C3. Protein Generation

  1. Inverse-Folding a protein: Let’s now use the backbone of your chosen PDB to propose sequence candidates via ProteinMPNN

a) Analyze the predicted sequence probabilities and compare the predicted sequence vs the original one.

b)Input this sequence into ESMFold and compare the predicted structure to your original.

Part D. Group Brainstorm on Bacteriophage Engineering

  1. Find a group of ~3–4 students

  2. Read through the Phage Reading material listed under “Reading & Resources” below.

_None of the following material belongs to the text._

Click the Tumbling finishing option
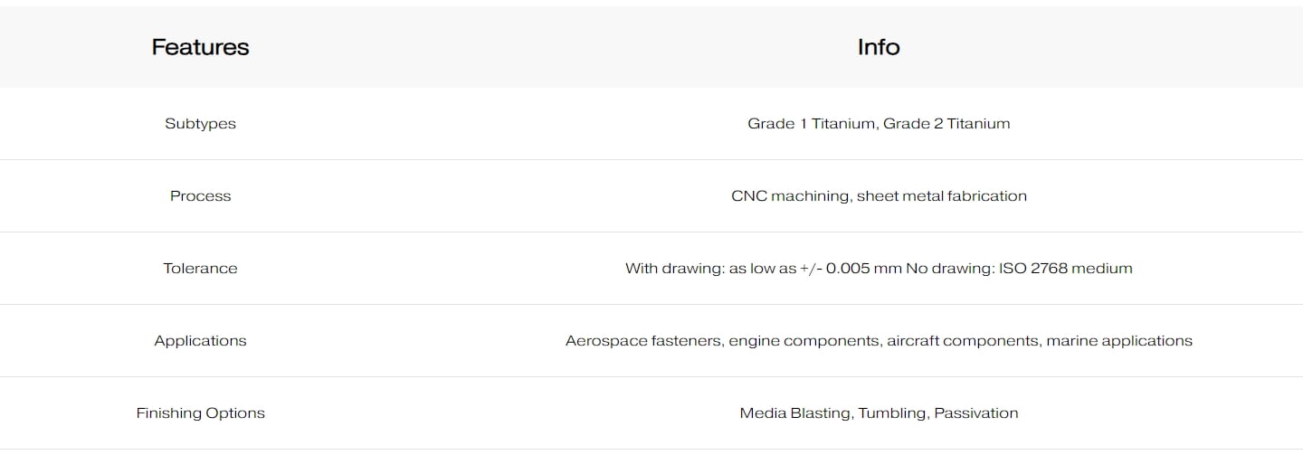Screen dimensions: 1303x455 point(891,413)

  3. Review the Bacteriophage Final Project Goals for engineering the L Protein: Increased stability (easiest) Higher titers (medium) Higher toxicity of lysis protein (hard)

Brainstorm Session

  1. Choose one or two main goals from the list that you think you can address computationally (e.g., “We’ll try to stabilize the lysis protein,” or “We’ll attempt to disrupt its interaction with E. coli DnaJ.”).

  2. Write a 1-page proposal (bullet points or short paragraphs) describing:

  3. Which tools/approaches from recitation you propose using (e.g., “Use Protein Language Models to do in silico mutagenesis, then AlphaFold-Multimer to check complexes.”).

  4. Why do you think those tools might help solve your chosen sub-problem?

  5. Name one or two potential pitfalls (e.g., “We lack enough training data on phage–bacteria interactions.”).

  6. Include a schematic of your pipeline.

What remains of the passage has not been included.